La tribu había emprendido una vez más el camino en busca de un lugar conveniente para instalarse. Cuando llegaron a las tierras de Bohemia, la primavera renacía con fuerza y una alegría contagiosa los hizo sentirse más ligeros.
Chej, el patriarca de esa tribu eslava, una entre tantas otras, ordenó detener la larga fila de hombres, mujeres, niños y todo ese pequeño mundo de animales domésticos que los acompañaban. El lugar le parecía espléndido, hacía varios días que no cruzaban otras tribus, y Chej pensó que podría ser el sitio propicio que hacía tanto tiempo buscaba para instalar a su pueblo. Decidió entonces escalar el cerro al borde del cual se habían detenido a descansar, y desde la cima contempló extasiado el panorama que se extendía a lo lejos mientras pensaba que era el lugar que siempre había soñado para asentarse definitivamente. Se quedó observando detenidamente los alrededores para ver si descubría alguna columna de humo, un sendero o algunos tocones de árbol, signos evidentes de presencia humana. Su corazón se llenó de júbilo al comprobar que el lugar estaba virgen de cualquier ocupante extranjero. Entonces se dirigió a su pueblo:
- En esta tierra, la miel y la leche corren en abundancia. Aquí nos quedaremos, ésta será nuestra patria.

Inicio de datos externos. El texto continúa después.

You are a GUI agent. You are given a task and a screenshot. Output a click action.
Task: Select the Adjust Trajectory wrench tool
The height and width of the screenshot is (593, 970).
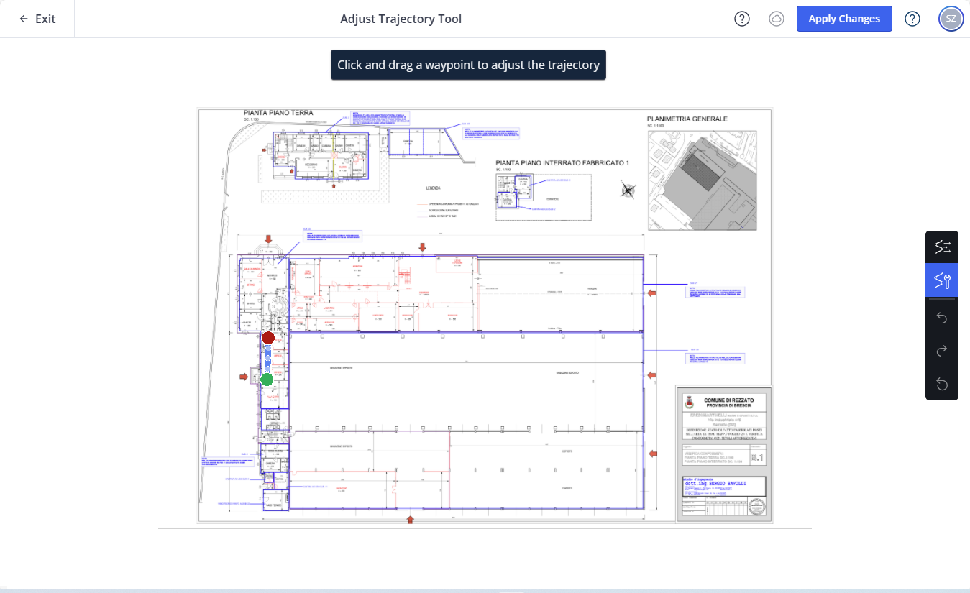click(x=941, y=280)
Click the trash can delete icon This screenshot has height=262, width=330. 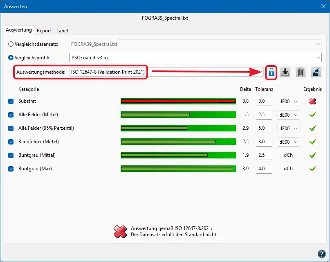[300, 72]
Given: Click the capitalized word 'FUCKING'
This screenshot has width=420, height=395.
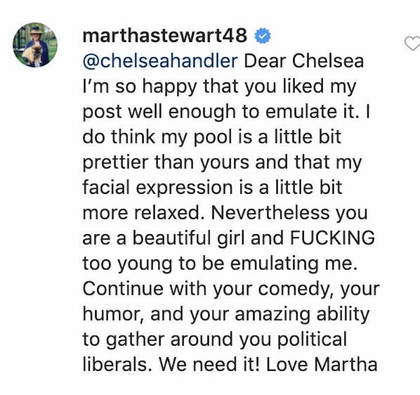Looking at the screenshot, I should [x=332, y=238].
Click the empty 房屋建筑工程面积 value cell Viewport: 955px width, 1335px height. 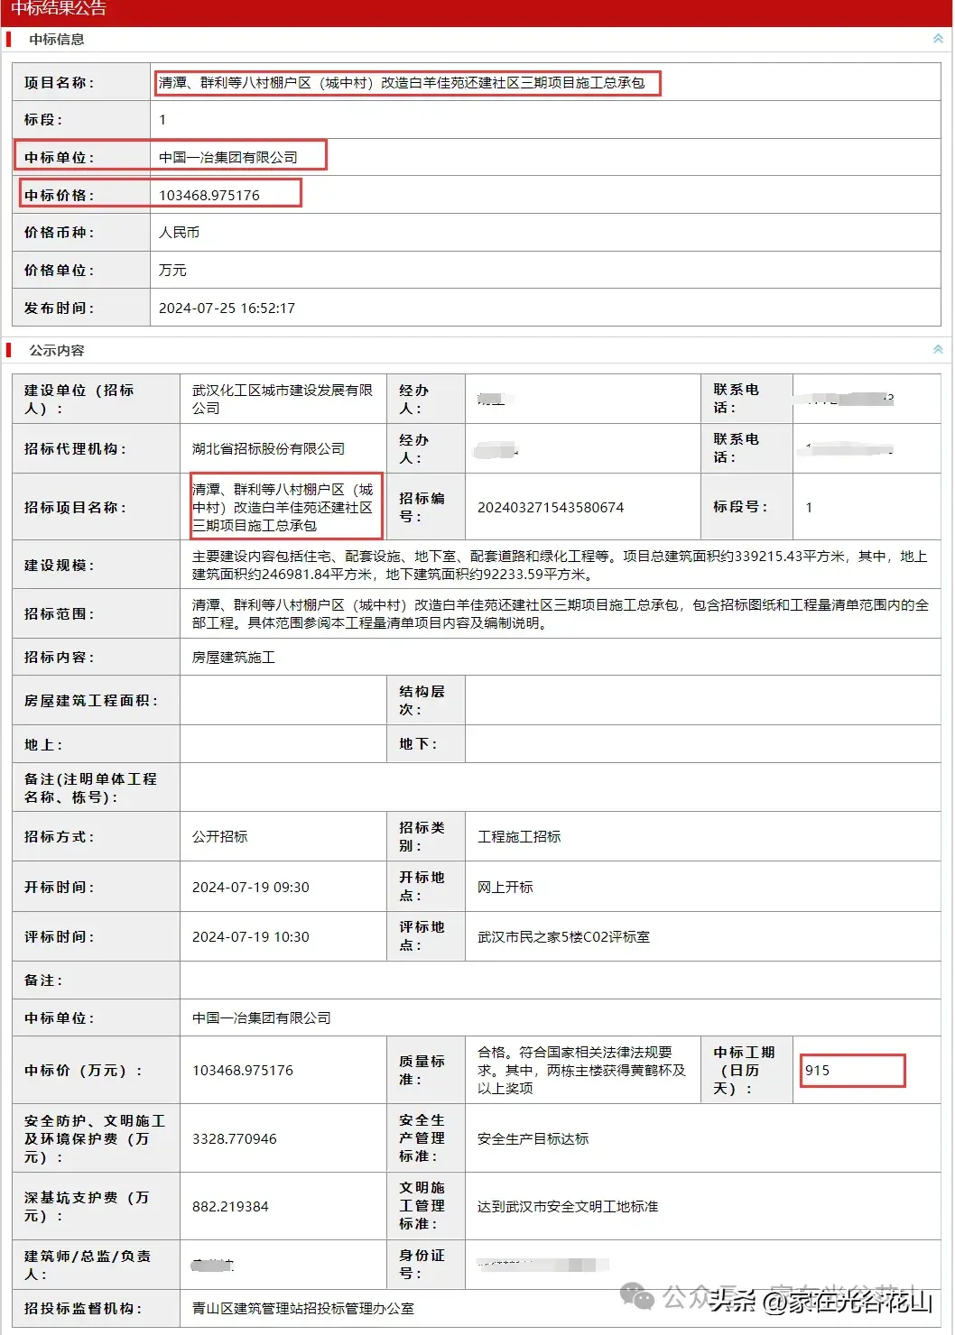tap(283, 701)
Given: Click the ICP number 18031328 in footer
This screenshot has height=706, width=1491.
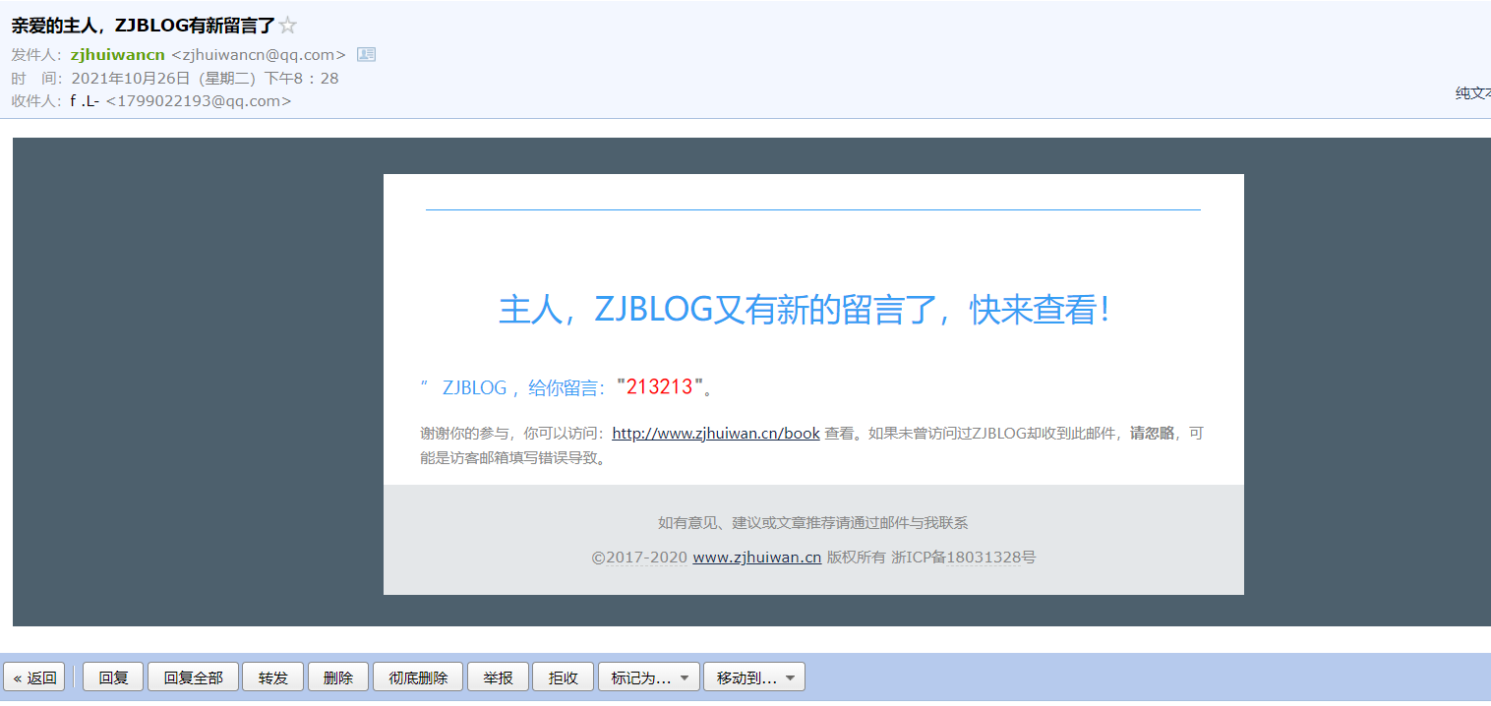Looking at the screenshot, I should pyautogui.click(x=984, y=558).
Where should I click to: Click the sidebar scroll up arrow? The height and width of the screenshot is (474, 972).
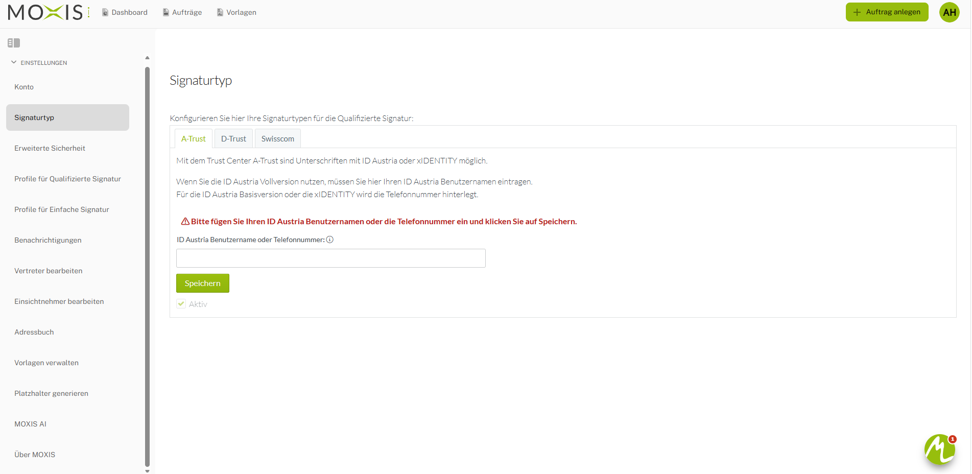pos(147,58)
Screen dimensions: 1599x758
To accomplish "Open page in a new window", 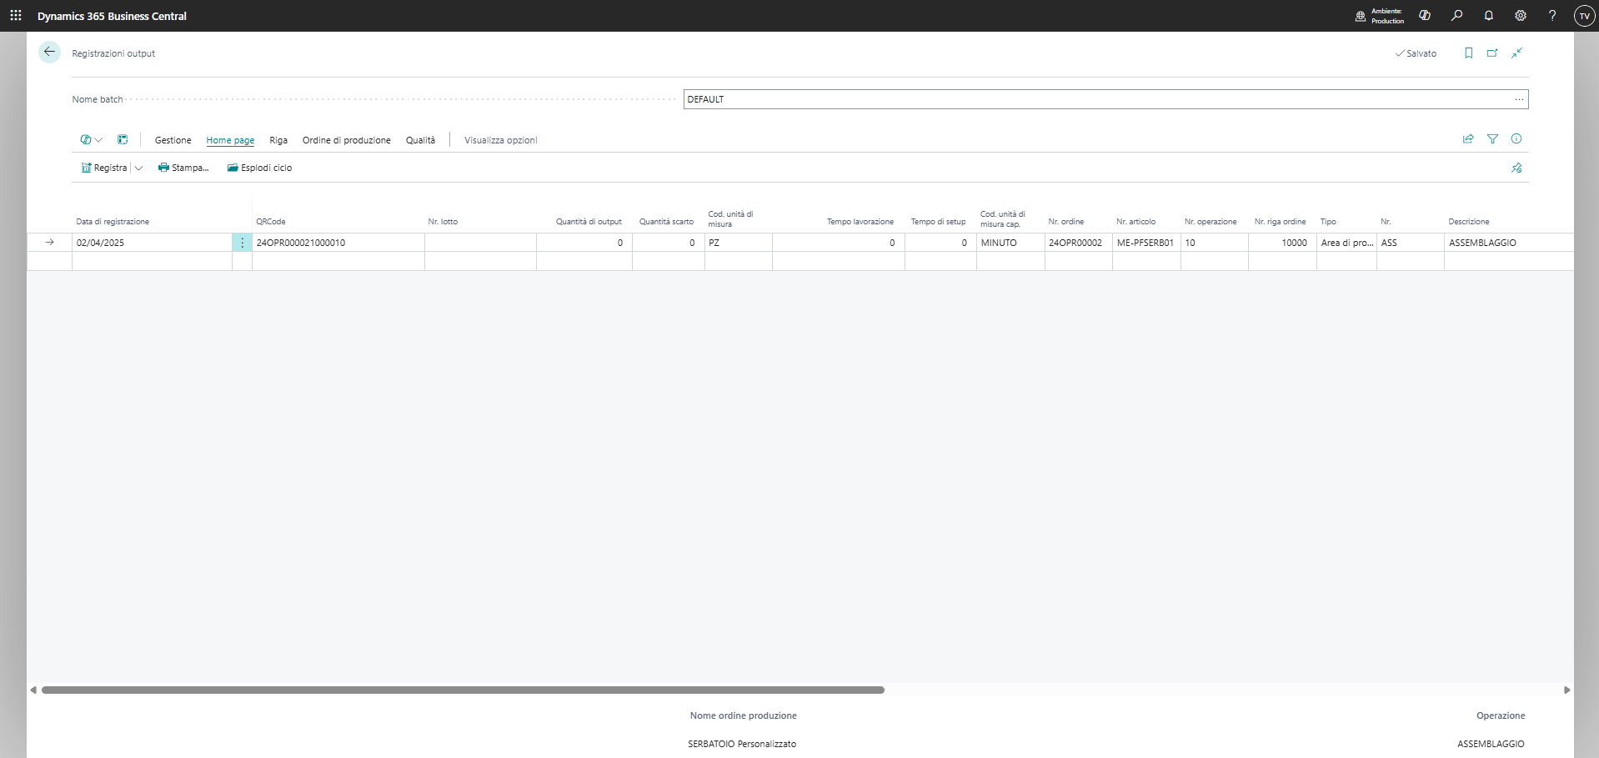I will (x=1492, y=53).
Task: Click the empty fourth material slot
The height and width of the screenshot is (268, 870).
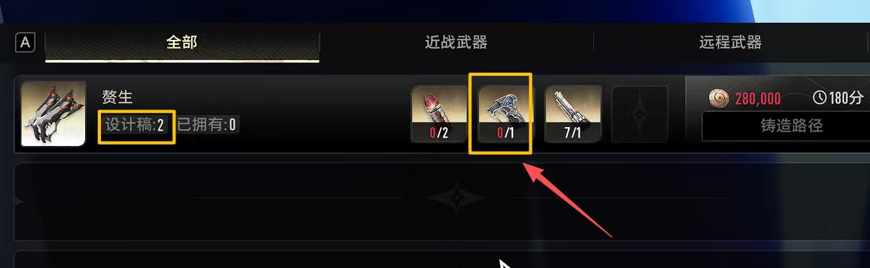Action: 640,114
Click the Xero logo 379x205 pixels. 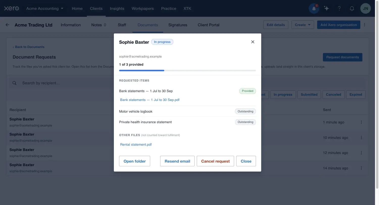click(x=11, y=8)
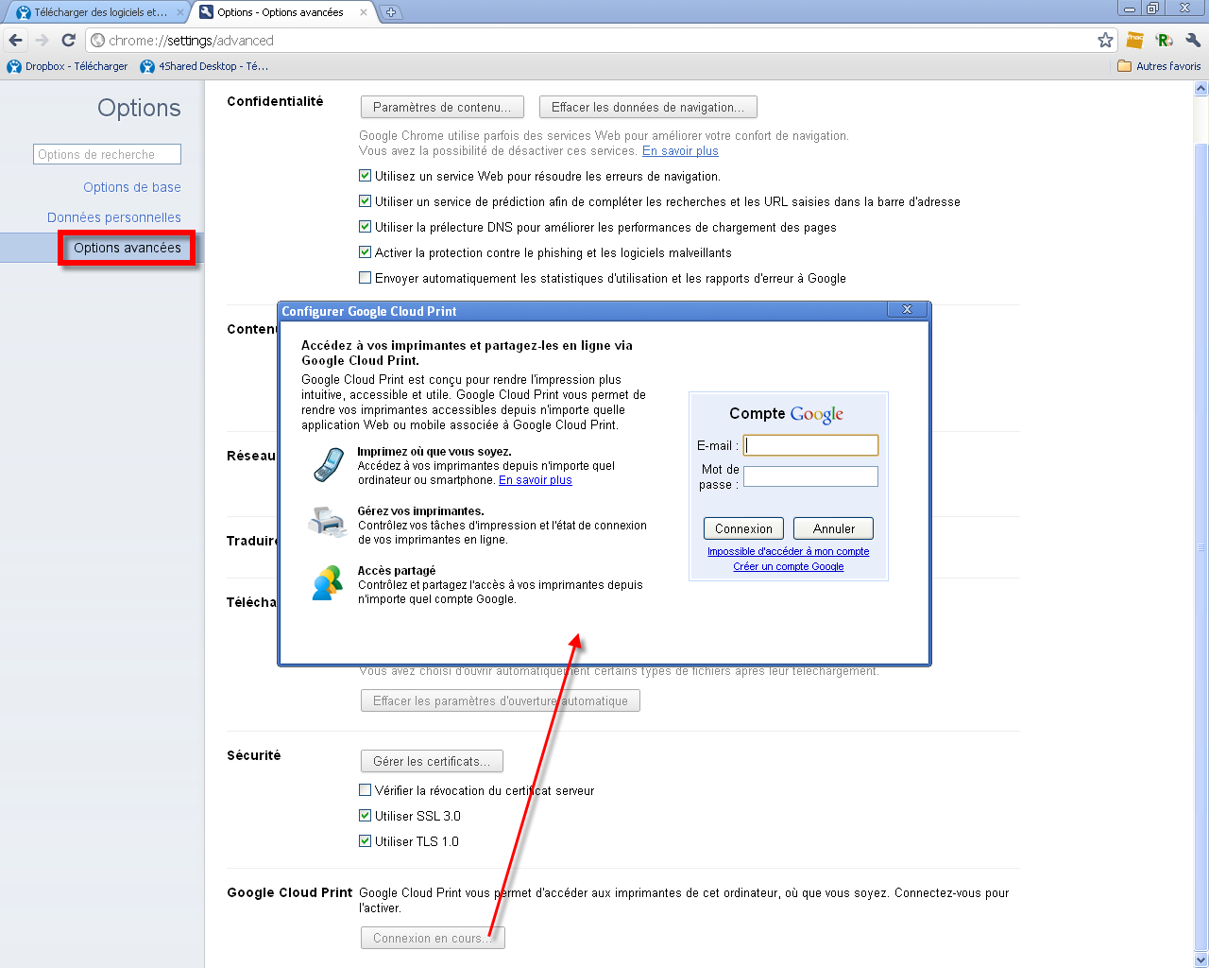Select Options de base in sidebar
The width and height of the screenshot is (1209, 968).
[x=131, y=187]
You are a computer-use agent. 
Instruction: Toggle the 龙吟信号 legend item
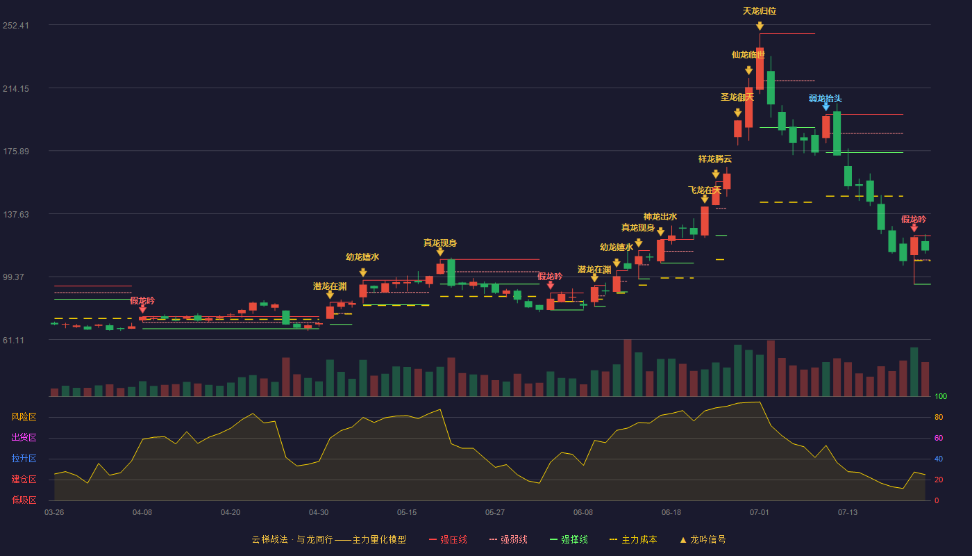click(x=703, y=539)
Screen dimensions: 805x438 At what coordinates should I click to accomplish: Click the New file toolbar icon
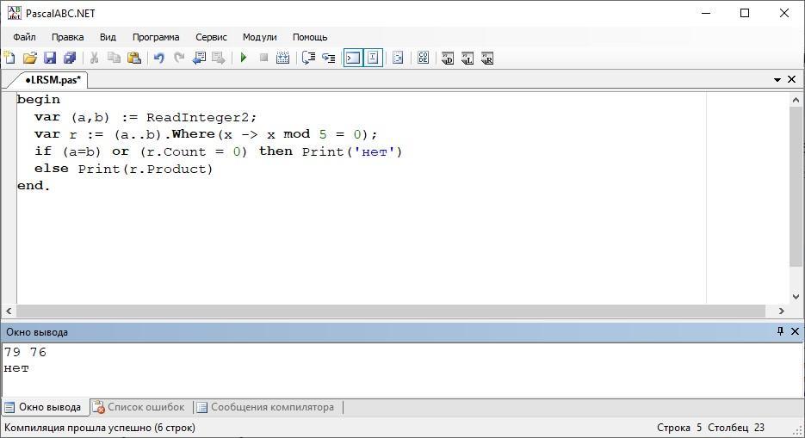9,58
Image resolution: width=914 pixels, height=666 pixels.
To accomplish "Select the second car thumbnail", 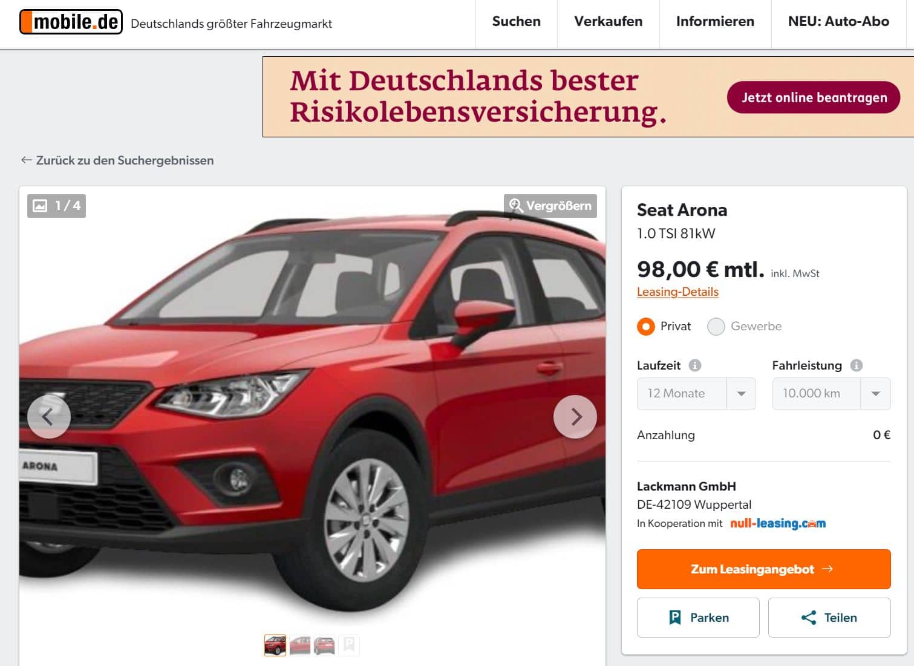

Una gran ovación saludó sus palabras y una onda de enrgía festiva se propagó por toda la tribu. Esa noche bailaron y cantaron celebrando la buena nueva, Chej había sabido encontrar la tierra que los acogería por muchos siglos, y ésta, en su honor, se llamaría Chejy, es decir, la tierra de Chej.
El pueblo checo dejaba de ser nómade para sedentarizarse y forjarse una identidad, un nuevo país nacía en el corazón de Europa.